The task:
Could you print each of the records below exactly?

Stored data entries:
-- Opening Marker --

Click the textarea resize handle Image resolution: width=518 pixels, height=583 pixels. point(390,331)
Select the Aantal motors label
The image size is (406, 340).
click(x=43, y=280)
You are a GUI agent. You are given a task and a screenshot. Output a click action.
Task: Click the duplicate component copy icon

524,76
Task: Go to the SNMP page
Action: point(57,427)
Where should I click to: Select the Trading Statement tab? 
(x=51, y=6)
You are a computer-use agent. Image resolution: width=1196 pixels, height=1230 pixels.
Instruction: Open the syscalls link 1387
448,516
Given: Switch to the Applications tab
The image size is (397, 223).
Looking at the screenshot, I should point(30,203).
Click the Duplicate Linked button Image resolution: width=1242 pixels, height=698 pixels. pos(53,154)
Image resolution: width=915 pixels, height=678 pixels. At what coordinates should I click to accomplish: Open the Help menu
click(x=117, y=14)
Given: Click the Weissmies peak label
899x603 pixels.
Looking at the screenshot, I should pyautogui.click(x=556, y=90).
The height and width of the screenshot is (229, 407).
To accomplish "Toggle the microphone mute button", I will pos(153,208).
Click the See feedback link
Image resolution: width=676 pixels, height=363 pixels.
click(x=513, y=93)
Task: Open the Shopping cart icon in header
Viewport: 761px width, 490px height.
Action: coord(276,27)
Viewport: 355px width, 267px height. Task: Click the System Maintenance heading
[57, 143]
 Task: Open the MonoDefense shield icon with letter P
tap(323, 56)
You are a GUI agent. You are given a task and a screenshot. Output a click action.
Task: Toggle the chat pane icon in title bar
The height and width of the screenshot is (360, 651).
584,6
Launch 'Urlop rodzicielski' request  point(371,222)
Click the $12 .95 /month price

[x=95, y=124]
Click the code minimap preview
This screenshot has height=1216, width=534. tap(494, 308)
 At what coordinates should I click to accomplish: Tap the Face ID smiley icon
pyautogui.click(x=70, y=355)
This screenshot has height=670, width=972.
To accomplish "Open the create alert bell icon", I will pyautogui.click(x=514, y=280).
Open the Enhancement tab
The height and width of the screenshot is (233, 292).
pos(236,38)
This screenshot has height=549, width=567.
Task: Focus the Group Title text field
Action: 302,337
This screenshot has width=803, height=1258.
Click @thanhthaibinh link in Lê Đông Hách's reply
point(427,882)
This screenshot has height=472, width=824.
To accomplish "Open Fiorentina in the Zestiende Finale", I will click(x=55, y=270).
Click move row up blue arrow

-- Closing Marker --

Answer below:
Click the textarea resize handle Image resolution: width=518 pixels, height=583 pixels. point(390,331)
Select the Aantal motors label
The image size is (406, 340).
click(x=43, y=280)
You are a GUI agent. You are given a task and a screenshot. Output a click action.
Task: Click the duplicate component copy icon

524,76
Task: Go to the SNMP page
Action: point(57,427)
Where should I click to: Select the Trading Statement tab? 
(x=51, y=6)
You are a computer-use agent. Image resolution: width=1196 pixels, height=1230 pixels.
Instruction: Open the syscalls link 1387
448,516
Given: Switch to the Applications tab
The image size is (397, 223).
Looking at the screenshot, I should point(30,203).
Click the Duplicate Linked button Image resolution: width=1242 pixels, height=698 pixels. pos(53,154)
Image resolution: width=915 pixels, height=678 pixels. At what coordinates should I click to accomplish: Open the Help menu
click(x=117, y=14)
Given: Click the Weissmies peak label
899x603 pixels.
Looking at the screenshot, I should pyautogui.click(x=556, y=90).
The height and width of the screenshot is (229, 407).
To accomplish "Toggle the microphone mute button", I will pos(153,208).
Click the See feedback link
Image resolution: width=676 pixels, height=363 pixels.
click(x=513, y=93)
Task: Open the Shopping cart icon in header
Viewport: 761px width, 490px height.
Action: coord(276,27)
Viewport: 355px width, 267px height. Task: Click the System Maintenance heading
[57, 143]
 Task: Open the MonoDefense shield icon with letter P
tap(323, 56)
You are a GUI agent. You are given a task and a screenshot. Output a click action.
Task: Toggle the chat pane icon in title bar
The height and width of the screenshot is (360, 651).
584,6
Launch 'Urlop rodzicielski' request  point(371,222)
Click the $12 .95 /month price

[x=95, y=124]
Click the code minimap preview
This screenshot has height=1216, width=534. tap(494, 308)
 At what coordinates should I click to accomplish: Tap the Face ID smiley icon
pyautogui.click(x=70, y=355)
This screenshot has height=670, width=972.
To accomplish "Open the create alert bell icon", I will pyautogui.click(x=514, y=280).
Open the Enhancement tab
The height and width of the screenshot is (233, 292).
pos(236,38)
This screenshot has height=549, width=567.
Task: Focus the Group Title text field
Action: 302,337
This screenshot has width=803, height=1258.
Click @thanhthaibinh link in Lê Đông Hách's reply
point(427,882)
This screenshot has height=472, width=824.
To accomplish "Open Fiorentina in the Zestiende Finale", I will click(x=55, y=270).
Click move row up blue arrow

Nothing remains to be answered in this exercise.